(qlmbusinessnews.com via bbc.co.uk – – Fri, 28th Dec 2018) London, Uk – –
Music retailer HMV is poised to enter administration for the second time in six years, a move that would affect 2,200 staff at more than 120 stores.
HMV's sales have been hit by competition from streaming services and online retailers.
The BBC understands the company could appoint administrators as soon as Friday.
In 2013, HMV was taken over by Hilco, which specialise in restructuring companies.
Hilco bought 141 stores from the chain, in a deal worth about £50m.
The firm saw HMV host live events in store, with musicians including Kylie Minogue, Stormzy and The Darkness.
‘Sand not rocks'
Digital music revenue overtook sales of physical formats like CDs and records for the first time in 2012.
Since then, online shopping and downloads and streaming provided by platforms such as Amazon, Spotify and Netflix, have continued to eat into sales of physical music.
Julie Palmer, partner at business consultancy Begbies Traynor, says the fall of HMV has been “coming for many years”.
She added; “It has been revealed that the business turnaround has been built on a bed of sand rather than rocks.”
Richard Lim, Chief Executive, Retail Economics, said HMV's situation came amid a weak retailing climate: “Poor Christmas trading has claimed its first victim.”

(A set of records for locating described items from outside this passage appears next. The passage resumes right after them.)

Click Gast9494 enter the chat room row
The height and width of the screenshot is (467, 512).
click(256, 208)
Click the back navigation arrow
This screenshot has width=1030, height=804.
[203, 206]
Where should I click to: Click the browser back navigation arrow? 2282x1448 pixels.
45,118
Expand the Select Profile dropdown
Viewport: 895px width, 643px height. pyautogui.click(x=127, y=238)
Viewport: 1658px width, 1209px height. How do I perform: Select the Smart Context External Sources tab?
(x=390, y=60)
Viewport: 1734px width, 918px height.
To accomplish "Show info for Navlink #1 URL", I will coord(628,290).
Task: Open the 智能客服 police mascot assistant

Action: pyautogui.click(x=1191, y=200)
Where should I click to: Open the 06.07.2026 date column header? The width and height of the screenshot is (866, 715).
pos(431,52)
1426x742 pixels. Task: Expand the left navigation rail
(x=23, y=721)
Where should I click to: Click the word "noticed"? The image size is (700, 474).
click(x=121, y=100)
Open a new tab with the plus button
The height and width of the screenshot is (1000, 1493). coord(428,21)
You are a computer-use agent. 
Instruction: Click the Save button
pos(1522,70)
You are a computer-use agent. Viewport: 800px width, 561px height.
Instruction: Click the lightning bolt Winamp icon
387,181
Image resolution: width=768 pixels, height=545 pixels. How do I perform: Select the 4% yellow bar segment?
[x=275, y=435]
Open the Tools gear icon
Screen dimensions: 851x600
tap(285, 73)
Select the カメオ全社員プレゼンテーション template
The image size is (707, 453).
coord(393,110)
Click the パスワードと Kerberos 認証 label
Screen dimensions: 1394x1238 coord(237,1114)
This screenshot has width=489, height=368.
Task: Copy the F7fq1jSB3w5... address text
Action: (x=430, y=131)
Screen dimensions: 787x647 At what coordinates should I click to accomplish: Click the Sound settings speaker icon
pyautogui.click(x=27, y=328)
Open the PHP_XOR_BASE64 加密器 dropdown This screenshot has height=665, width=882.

While Christmas is normally a time of higher revenues for retailers, the number of shoppers hitting the post-Christmas sales dipped this year.
Britain's shops have also faced uncertainty over Brexit, which sparked a fall in the pound and therefore raised the price of imported goods, rising labour costs, higher business property taxes and unseasonably warm weather.
HMV, famous for its iconic logo featuring a dog and trumpet, is Britain's last surviving national music retailer.
It was launched by English composer Edward Elgar in 1921, selling gramophones, radios and popular music hall recordings.